Pro Tip: Ask if you can visit the farm to better understand how animals are raised. The best farms are open & transparent.
Questions you can ask: What do you feed your cow/hog/sheep/goat/etc.? How often are they on pasture? Which processor/butcher do you use? How much do you expect the animal to weigh?
2. Understand Animal Weight
Animals lose weight as they go through the butchering process. It’s often helpful to understand these key terms:
Live weight: The animal’s weight “on the hoof”, alive & breathing. The processor will measure live weight when the farmer drops off the animal.
Hanging weight: The carcass’ weight after initial processing, with hide, head and organs removed. Usually about 60% of live weight, also measured by processor.
Cut weight: The actual weight of the meat after it’s been cut and packaged. Usually about 60% of hanging weight.
3. Do the Math
Ask how much weight the farm is expecting their animal to weigh. If they only have live or hanging weight estimates, do the math to see how many lbs of butchered meat you can expect to receive.
Live Weight x 0.36 (60% of 60%)
Hanging Weight x 0.60 (60%)
See if their price per pound lines up with your expectations. Remember, this Is an estimate!
4. Know Who to Pay
In a meat share, you are essentially paying the farmer for a portion of the animal “on the hoof” while it’s alive.
Make sure you understand ahead of time who you are paying and for what.
Some farms will ask to be paid for the share of the live animal directly, then ask you to work out the cost & details of the butchering with the processor.

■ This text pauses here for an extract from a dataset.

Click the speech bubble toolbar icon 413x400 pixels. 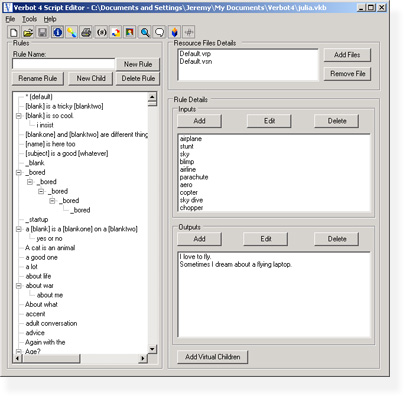[x=159, y=32]
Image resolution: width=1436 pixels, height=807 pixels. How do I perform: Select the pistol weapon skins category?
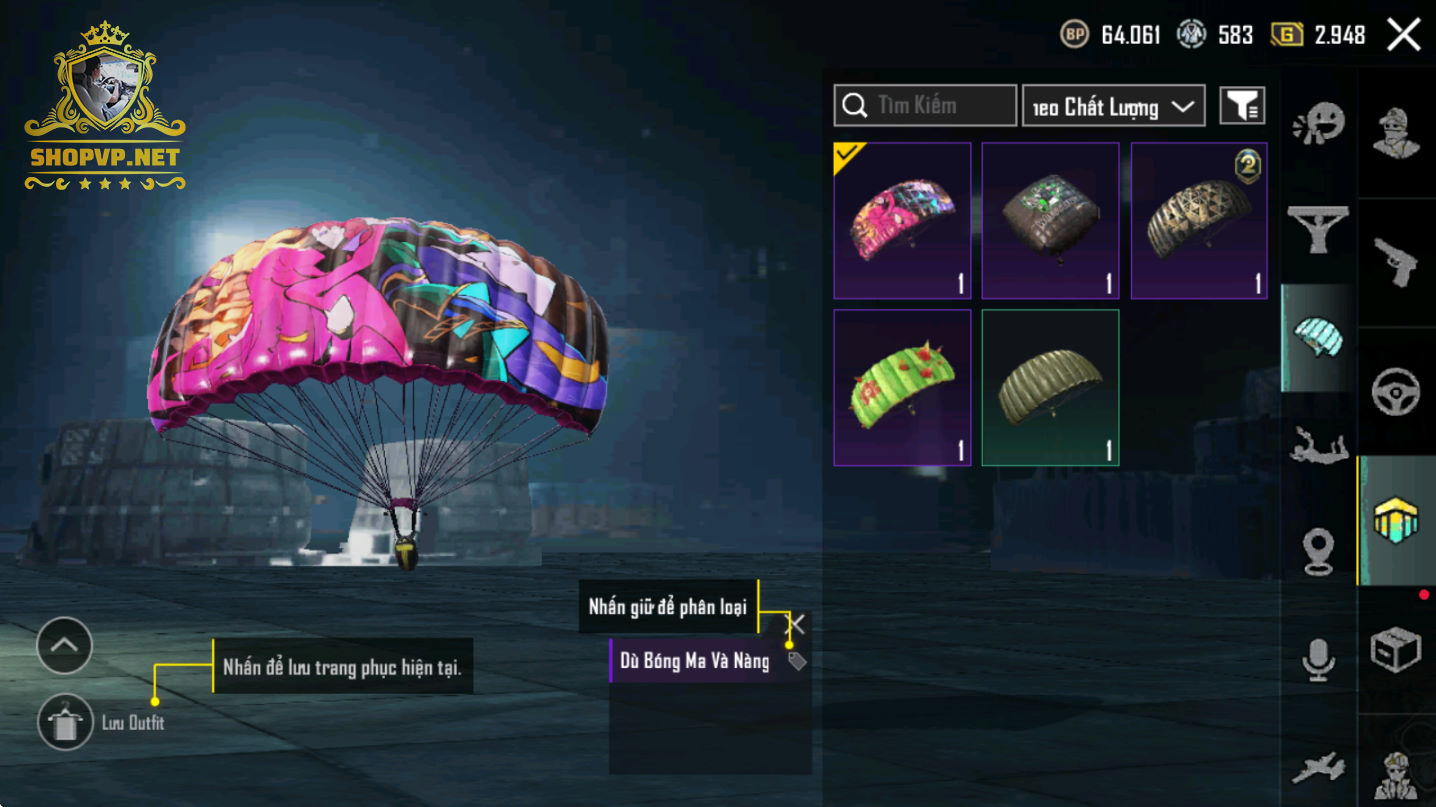tap(1396, 262)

Other farms may take the full payment for animal & butchering and deal with the processor for you.
5. Fill Out Your Cut Sheet
The Cut Sheet lets the processor / butcher know how you want your meat cut.
Here you can choose the preference & size of your steaks, chops, roasts etc. Many processors will also offer curing meats like bacon & ham, and grinding sausage or making links at an additional cost.
5. Prepare Your Freezer
Expect to need 1 cubic foot of space for every
35-40 lbs of cut and wrapped meat. Use your calculations above to see how much freezer space you will need. Remember to yourself a little buffer in case your meat share exceeds weight expectations!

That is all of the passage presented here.